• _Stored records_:

=== Section Start ===

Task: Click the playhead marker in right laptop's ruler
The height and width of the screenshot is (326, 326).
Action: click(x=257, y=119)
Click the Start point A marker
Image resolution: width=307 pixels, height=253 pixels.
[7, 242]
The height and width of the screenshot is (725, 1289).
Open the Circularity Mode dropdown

=== Section End ===
=== Section Start ===

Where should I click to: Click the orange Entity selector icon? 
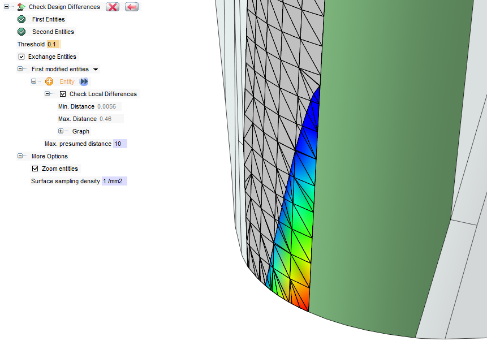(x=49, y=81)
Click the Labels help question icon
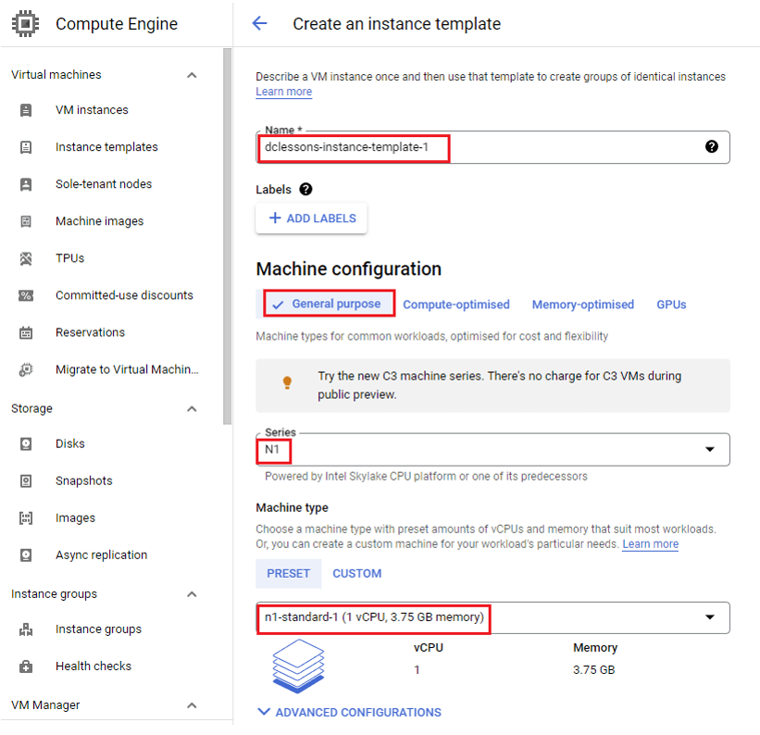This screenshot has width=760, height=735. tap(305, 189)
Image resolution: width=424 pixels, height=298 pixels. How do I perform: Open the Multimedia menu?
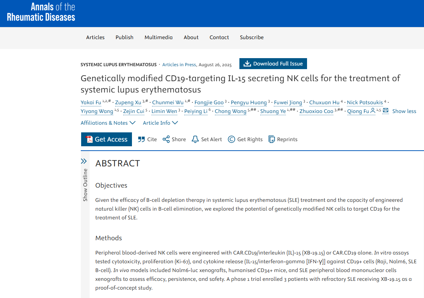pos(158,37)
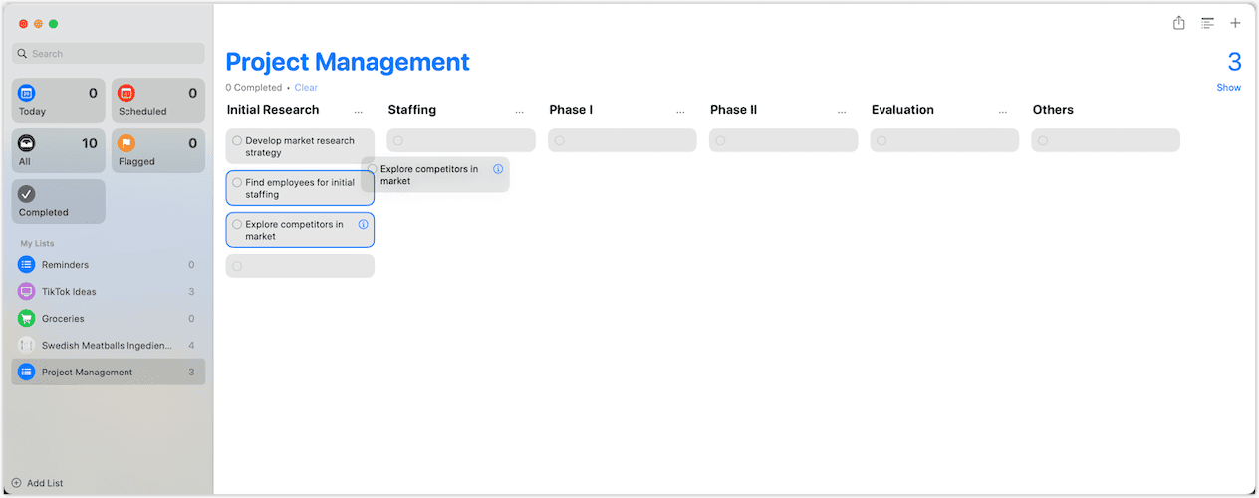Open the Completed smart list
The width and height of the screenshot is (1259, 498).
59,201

=== Section End ===

• _EXERCISE PROMPT_: Nothing should appear in the answer except the lines above from the line with "Click the Start point A marker" through the line with "Open the Circularity Mode dropdown", both included, written out exactly.

• _RESULT OF THE EXERCISE_:
Click the Start point A marker
Image resolution: width=307 pixels, height=253 pixels.
[7, 242]
The height and width of the screenshot is (725, 1289).
Open the Circularity Mode dropdown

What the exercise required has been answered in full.